Thursday, December 29, 2022

#43: Gun Protege by Shad Denver

An aging sheriff abruptly retires, and a town leader with a strong hand appoints an inexperienced clerk as the new sheriff; unfortunately, a pair of vengeance-minded brothers are heading their way in Shad Denver's Gun Protege.

I stumbled across a small collection of the hard-to-find Australian paperback Cleveland Westerns and have been reading them steadily.  I thought they were by a whole bunch of different authors, but several I picked up in a row have actually been by the prolific Desmond Robert Dunn, under various names.

Again Dunn writes an above-average western with a few surprises, including the secret motivation of the retired sheriff (albeit overall sharing a few similarities with another Dunn western I read recently, Danton's Day).

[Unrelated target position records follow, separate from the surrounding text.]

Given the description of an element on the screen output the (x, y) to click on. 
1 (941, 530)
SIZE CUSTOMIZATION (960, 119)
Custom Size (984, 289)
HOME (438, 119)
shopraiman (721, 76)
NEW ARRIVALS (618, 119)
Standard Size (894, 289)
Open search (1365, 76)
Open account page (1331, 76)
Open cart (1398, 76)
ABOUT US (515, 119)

Cleveland Westerns are fast reads but often lightly sketched in; this "Shad Denver" one has a bit more to offer.  Enjoyable.

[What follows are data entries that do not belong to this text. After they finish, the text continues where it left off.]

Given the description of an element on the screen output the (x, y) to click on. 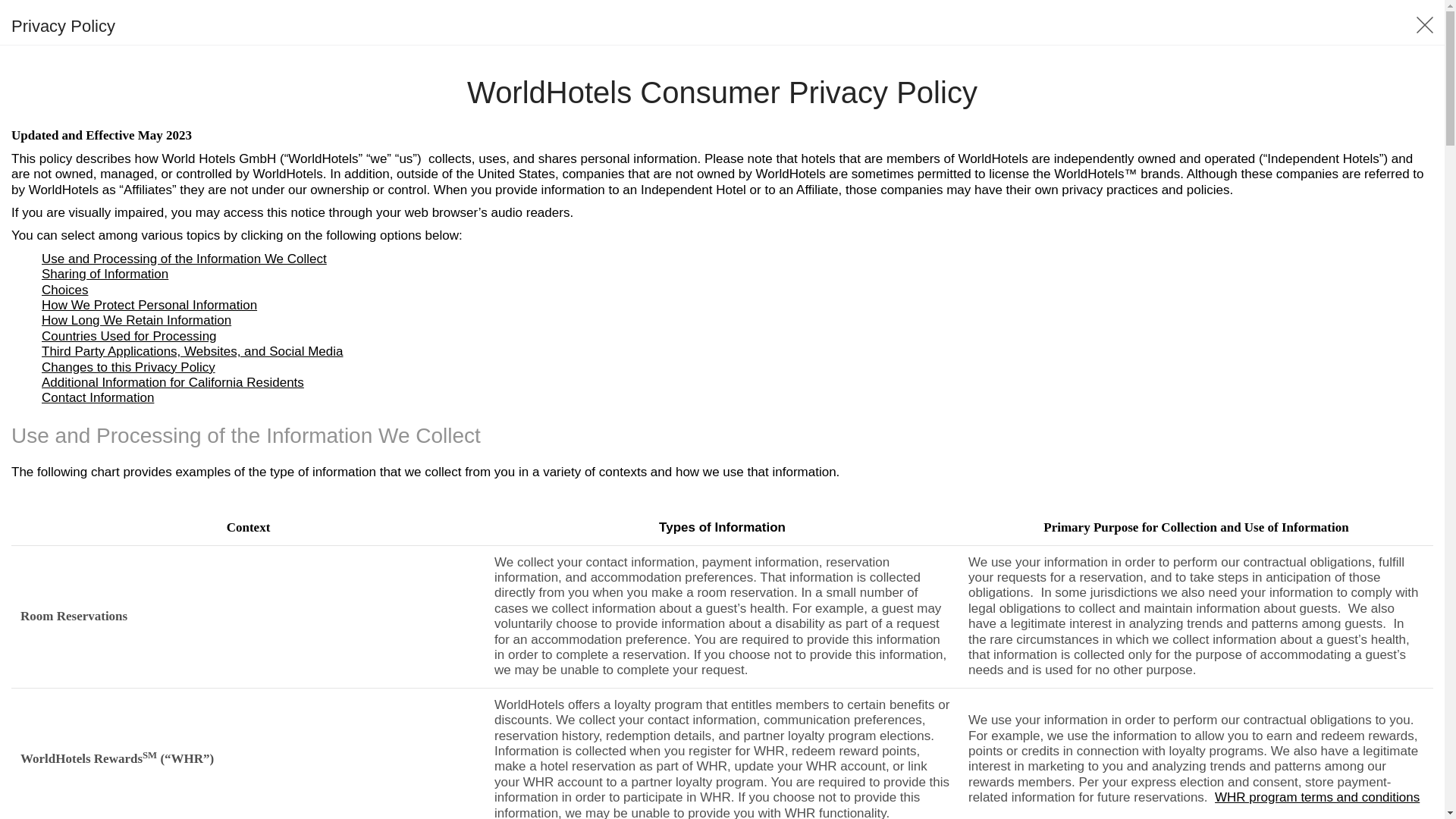
Choices (64, 289)
Countries Used for Processing (129, 336)
WHR program terms and conditions (1316, 797)
Additional Information for California Residents (173, 382)
Third Party Applications, Websites, and Social Media (192, 350)
Use and Processing of the Information We Collect (184, 258)
Changes to this Privacy Policy (128, 366)
Sharing of Information (105, 273)
How Long We Retain Information (136, 319)
Contact Information (98, 397)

Tuesday, December 27, 2022

#42: Brood X by Joshua Dysart

In 1950s Indiana, a group of itinerant workers are brought to a remote woods to dig a bomb shelter; but when they unearth a once-in-a-lifetime brood of cicadas, they begin dying one by one in Joshua Dysart's Brood X.

Dysart is primarily a comic-book writer, and this slender volume of pulp fiction comes from TKO Rogue, an imprint of TKO Comics.  

It seems natural, then, that the novel is a little light on plotting and characterizations (and includes a few illustrations), but is eminently readable and very propulsive, rocketing to a somewhat surprising ending.

Dysart has a steady hand with the proceedings, and this was a good, light one to read over Christmas Break, after receiving it for the holidays.

Monday, December 26, 2022

#41: Shifty's Boys by Chris Offutt

A tough military policeman, currently stateside because of an injury, finds navigating the backwoods and hollers of his rural home as difficult as anything he's experienced in Chris Offutt's Shifty's Boys.

Offutt's follow-up to The Killing Hills finds our tarnished protagonist trying to manage his relationship with his sister (the local sheriff) as well as a promise to a local drug lord to look into the death of her son, a heroin dealer, whose murder law enforcement feels is best left alone.

Another chewy serving of tough Kentucky noir, with sure-handed characters and blistering action.  Really a great new contemporary series.

I checked this out from the Henry County-New Castle Public Library in New Castle, Indiana and read it quickly.